Connor gapes at him.

“You’re leaving?   _Now?_ ”

“Your birthday’s not actually an international holiday yet, bud, I still have to work.”

“But you’ve already missed morning skate, haven’t you?” Connor whines.  “It’s not like you’re going to play, can’t you just…”

“Not everyone gets the NHL handed to them on a silver platter, you know,” Dylan snaps.  “I already pushed my luck coming here in the first place, I can’t just blow off my fucking job because you want me to.”

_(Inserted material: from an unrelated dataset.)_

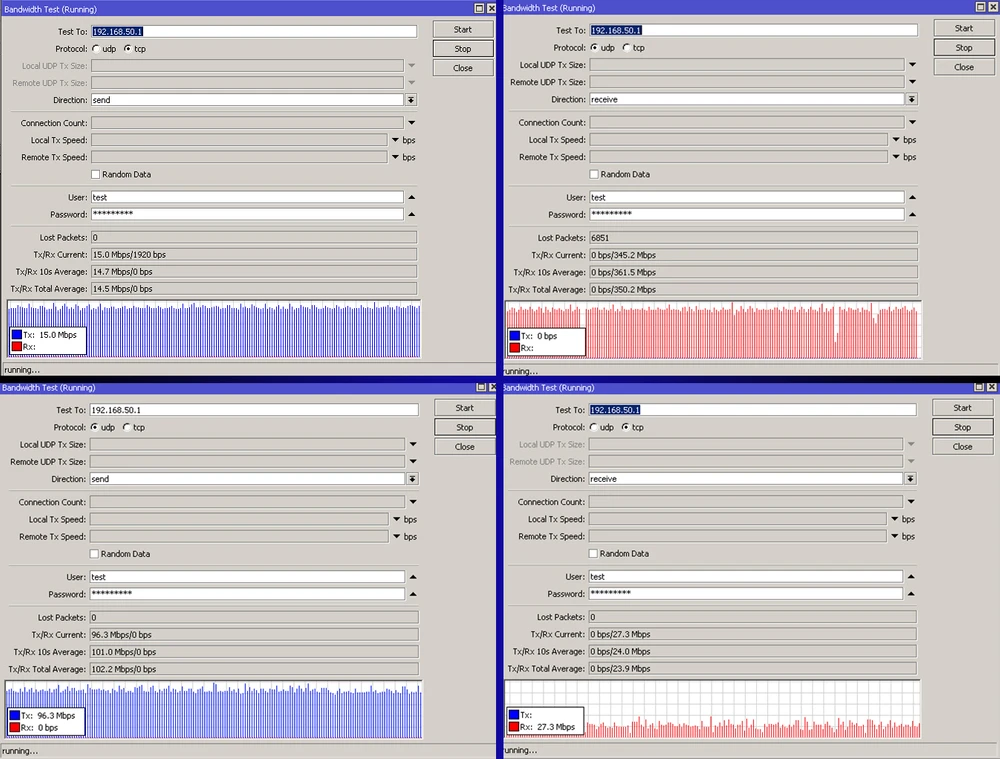The height and width of the screenshot is (759, 1000).
Task: Collapse the User field arrow in the TCP send test
Action: pos(411,198)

Connor flinches.  He takes a breath and opens his mouth like he’s about to snap back, which Dylan would probably deserve because that silver platter thing was kind of shitty, but a second later he sighs, deflating.  “Yeah, no, of course not.  Sorry.  I’m just.  I’m really freaking out.”

“I know,” Dylan sighs.  “Sorry.”  He circles around the table and smooths Connor’s dumb fluffy hair back, and then musses it up again because...he doesn’t know, the smoothing felt a little too affectionate or something.  “I told you, you’re gonna be fine.  Just...don’t shave your head, ok Britney?”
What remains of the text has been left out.